In mostra anche Paolo Buggiani con l’installazione “Uomo che sale + serpente” a cura di Manuela De Leonardi e “Ad Astra“, una serie di lastre fotografiche a gelatina bromuro d’argento del 1920 dell’astrofisico Carlo Fabbri. A cura di Francesca Semerano.

Iolanda Di Bonaventura espone con “Il peso di tutto quello che non c’è” istallazione in realtà virtuale, un flusso di coscienza, la descrizione di uno spazio di assenza: file deteriorati – un profondo, visivo rumore bianco. Una mostra in collaborazione con la Galleria Gallerati di Roma.

Else edizioni è presente al festival con “L’invenzione dell’amore“, un’opera collettiva in forma di manifesti a cui partecipano Mara Cerri, Alice Rohrwacher, Luciana Fina insieme a Orecchio Acerbo.

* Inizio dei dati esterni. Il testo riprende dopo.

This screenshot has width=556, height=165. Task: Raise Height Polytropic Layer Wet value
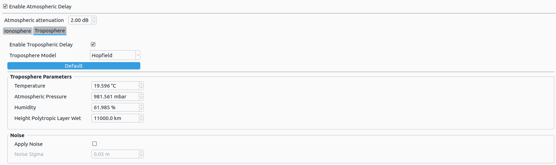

Matteo Natalucci e Luca Santini, invece, con “Blue” – menzione speciale per CDPzine contest – presentano un progetto sugli allevamenti intensivi condotto senza permesso, per un anno e mezzo. Nel buio di capannoni anonimi, i due fotografi hanno illuminato col flash l’aspetto più crudele, rimosso, malsano e inquinante del nostro mangiare carne, uova e latticini.

Alessandra Brown Signal Loss
Alessandra Brown, Signal Loss

Genere, identità, paesaggio

In memoria di Nicola Paccagnella è esposto il progetto “Umane Tracce” a cura del Centro Sperimentale di Fotografia Adams (CSFAdams) di Roma. Invece, Massimiliano Tommaso Rezza con “Non sono il fotografo“, a cura di Daniela Cotimbo, porta cinque fotografie al “pubblico”. I singoli visi non visti né percepiti,  emersi dalla registrazione fotografica, si sono presentati per chiedere, per domandare. 

Cinzia Sarto, invece, è al festival con la video installazione “Vagabondare con un bicchiere d’acqua” a cura di Manuela De Leonardis.